Work to complete »
Leaving out all pictures, repeat exactly the lines from the one that holds "The height and width of the screenshot is (482, 800)." to the last line of the entries below.

(Extracted data entries)

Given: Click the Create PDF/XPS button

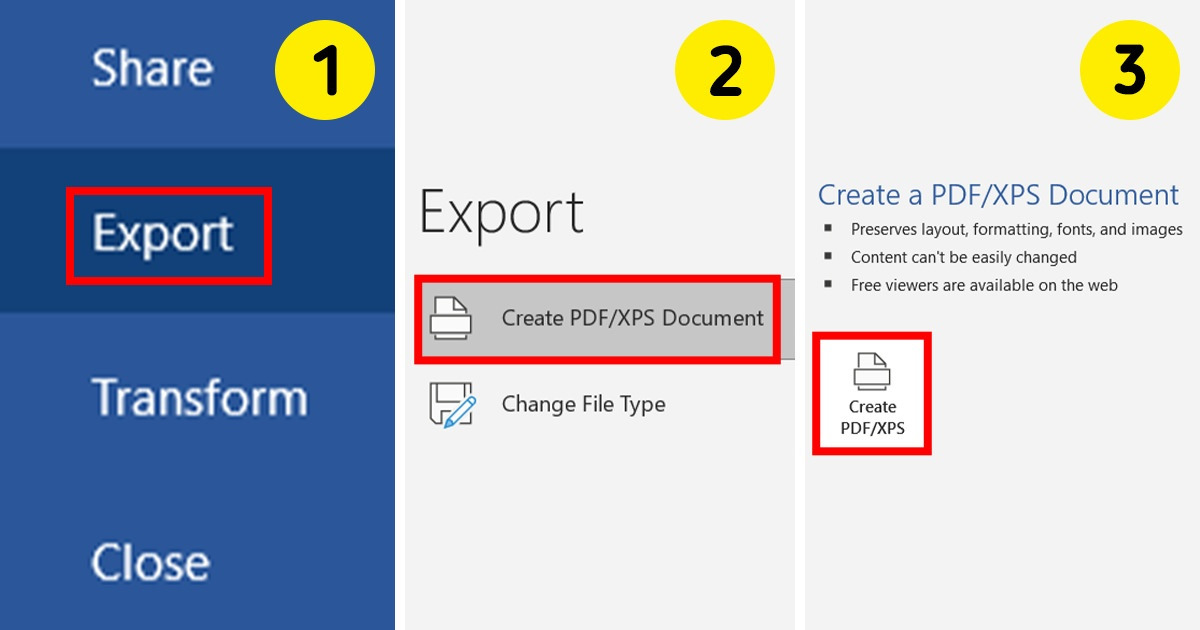Looking at the screenshot, I should (x=871, y=393).
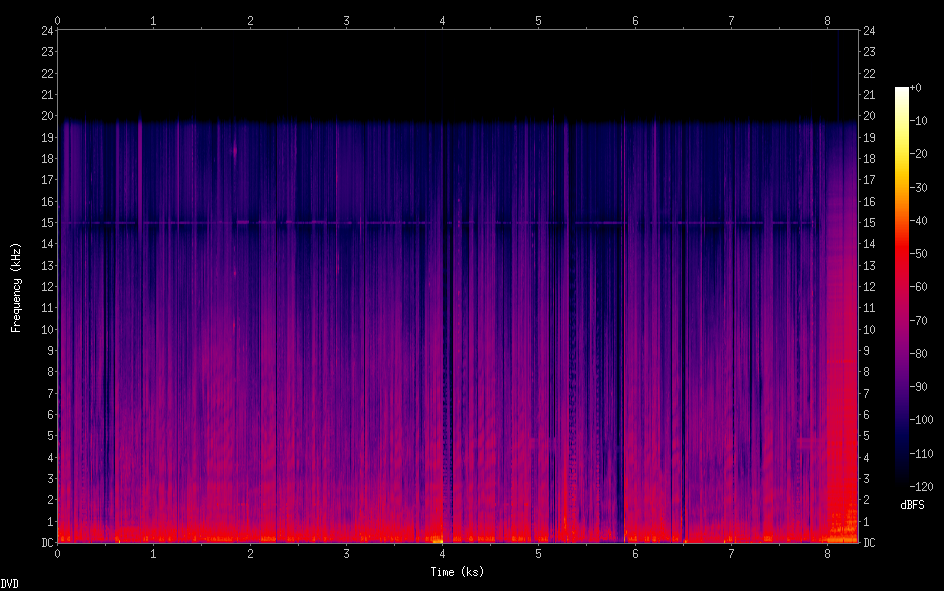Click the 20 kHz label on the left axis
The width and height of the screenshot is (944, 591).
click(x=46, y=116)
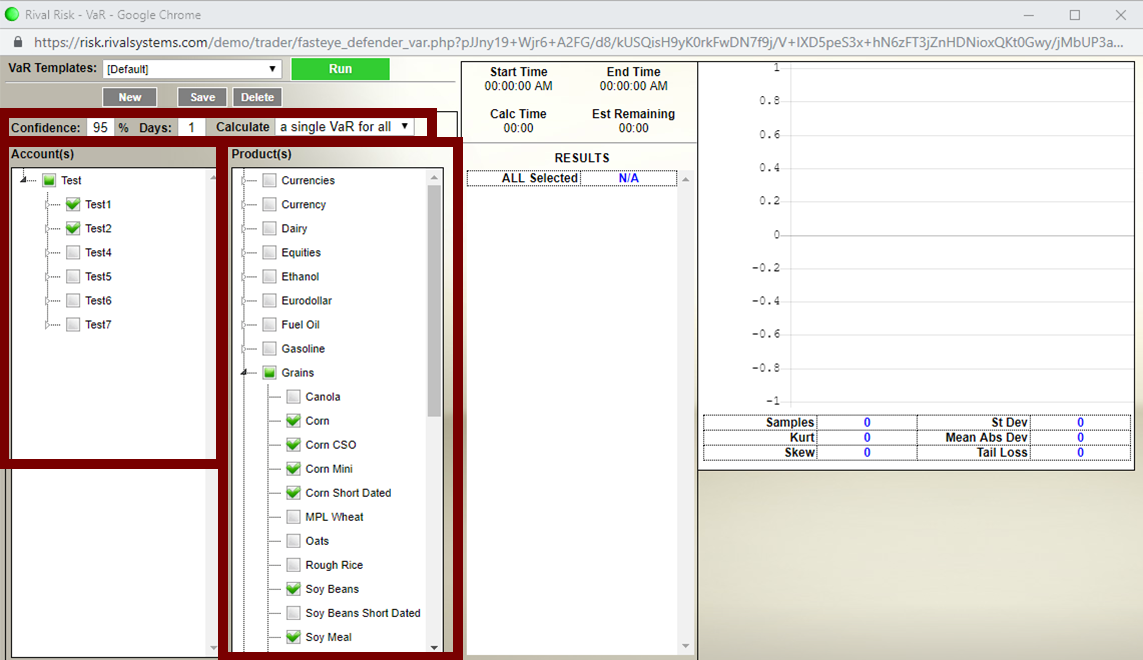Viewport: 1143px width, 660px height.
Task: Collapse the Grains product tree node
Action: [x=245, y=373]
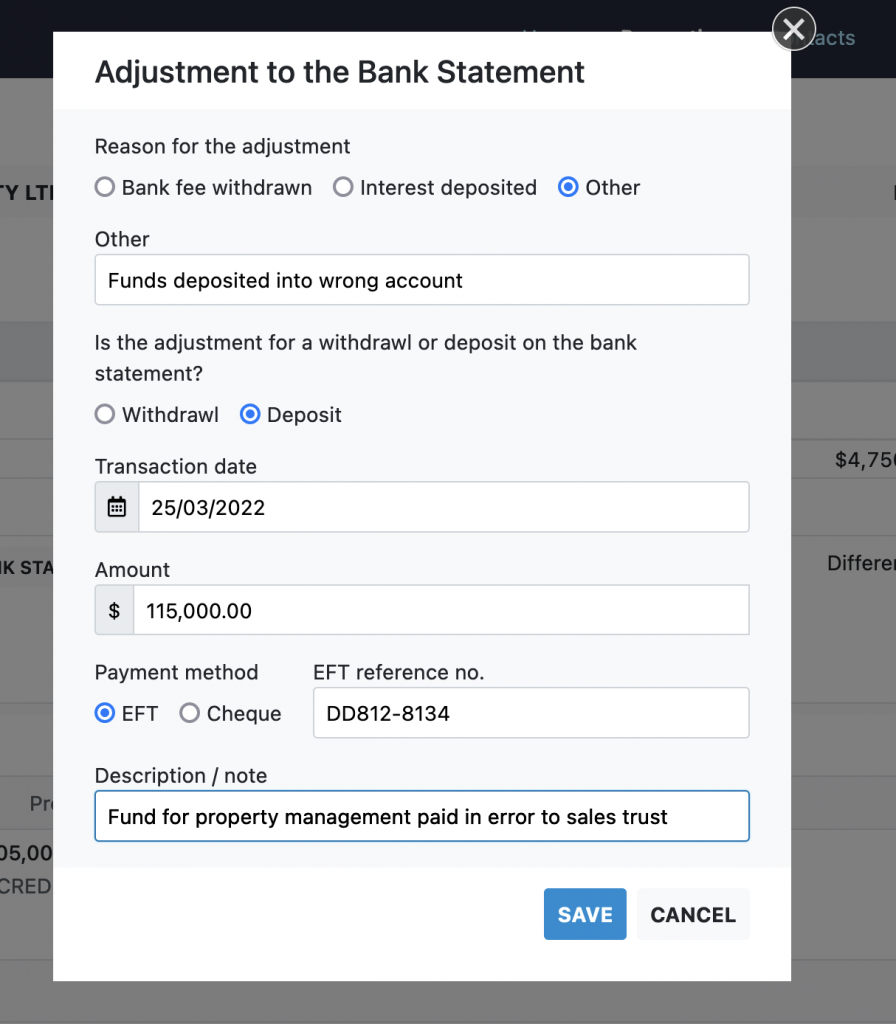The height and width of the screenshot is (1024, 896).
Task: Cancel the adjustment with the CANCEL button
Action: pyautogui.click(x=692, y=914)
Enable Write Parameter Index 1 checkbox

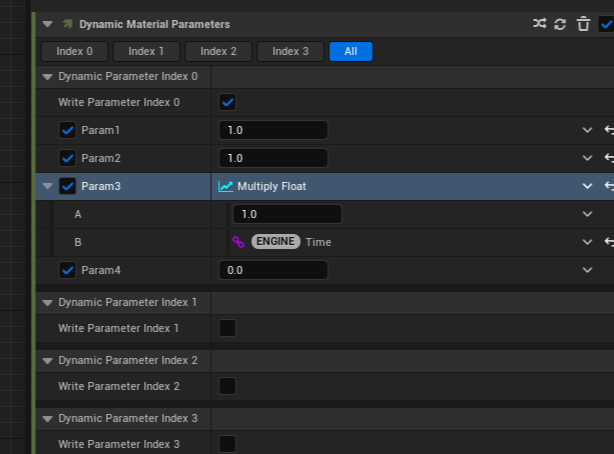coord(227,328)
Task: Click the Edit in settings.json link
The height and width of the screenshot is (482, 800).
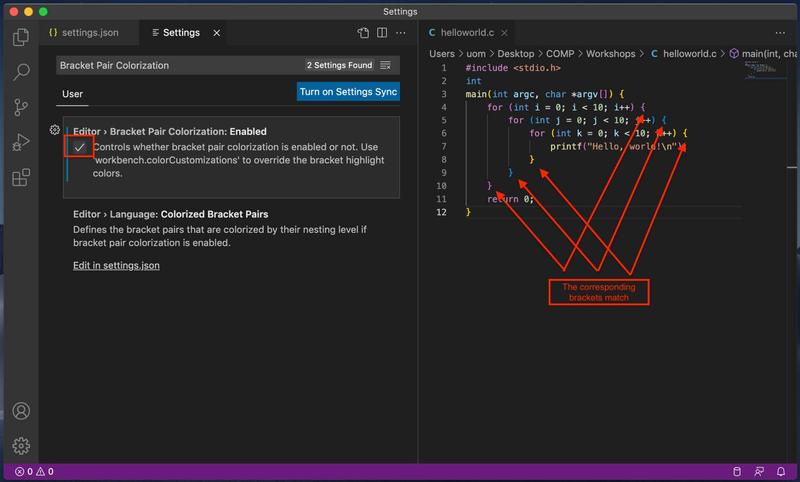Action: 116,266
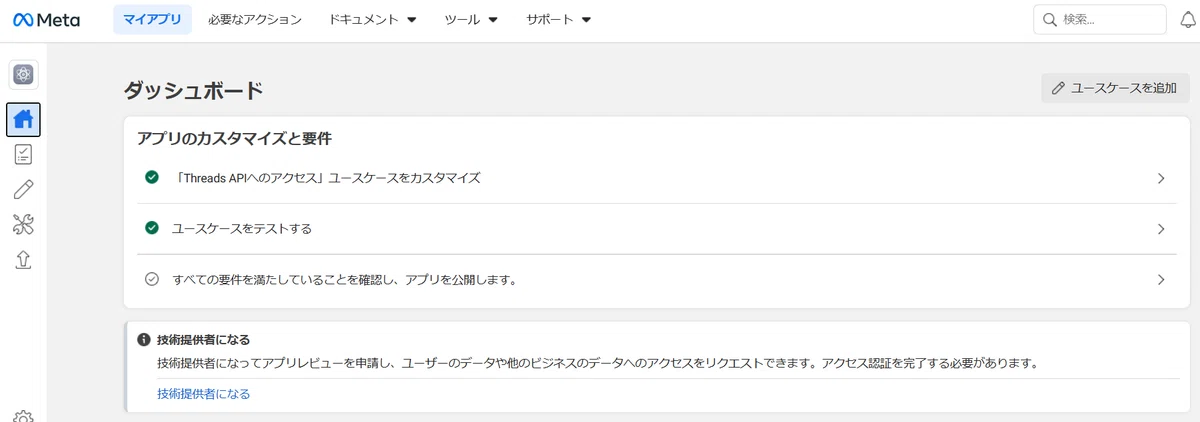Expand the ドキュメント dropdown menu
Image resolution: width=1200 pixels, height=422 pixels.
(x=372, y=20)
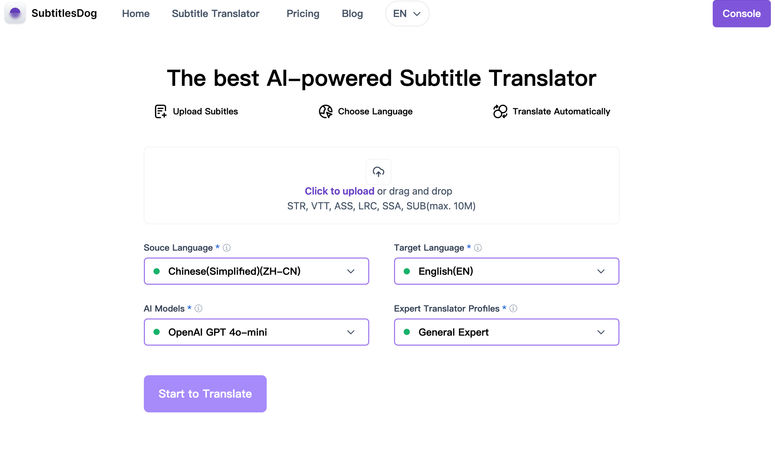Click the Upload Subtitles document icon
The width and height of the screenshot is (775, 450).
pos(160,112)
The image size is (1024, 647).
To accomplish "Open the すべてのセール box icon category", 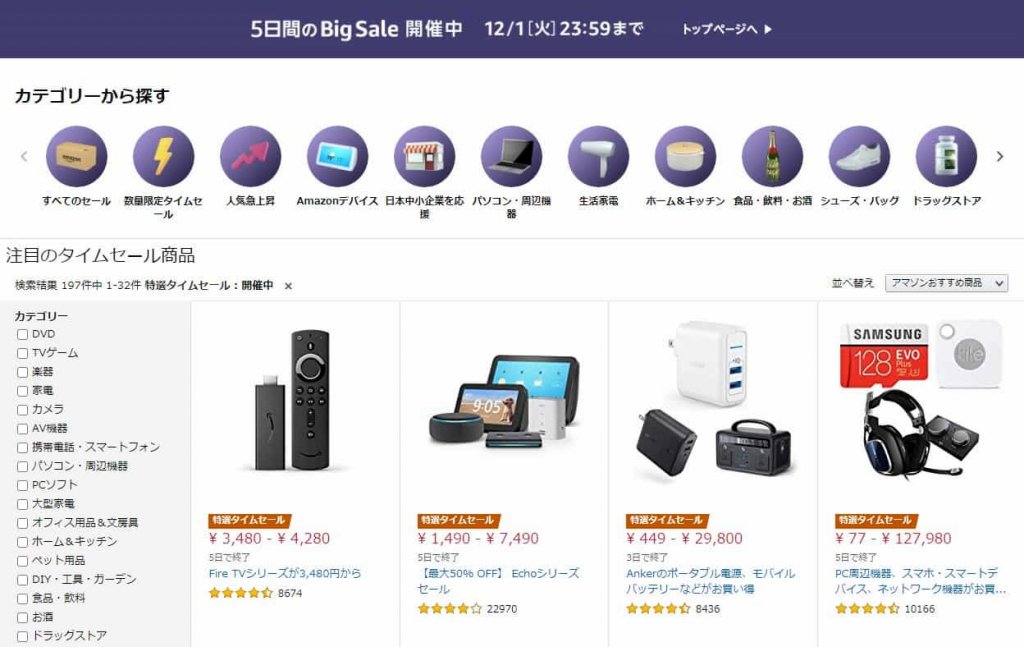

Exercise solution »
The height and width of the screenshot is (482, 800).
Action: 116,266
Expand the ドキュメント dropdown menu
Image resolution: width=1200 pixels, height=422 pixels.
(x=372, y=20)
Click the Upload Subtitles document icon
The width and height of the screenshot is (775, 450).
pos(160,112)
The image size is (1024, 647).
To accomplish "Open the すべてのセール box icon category", 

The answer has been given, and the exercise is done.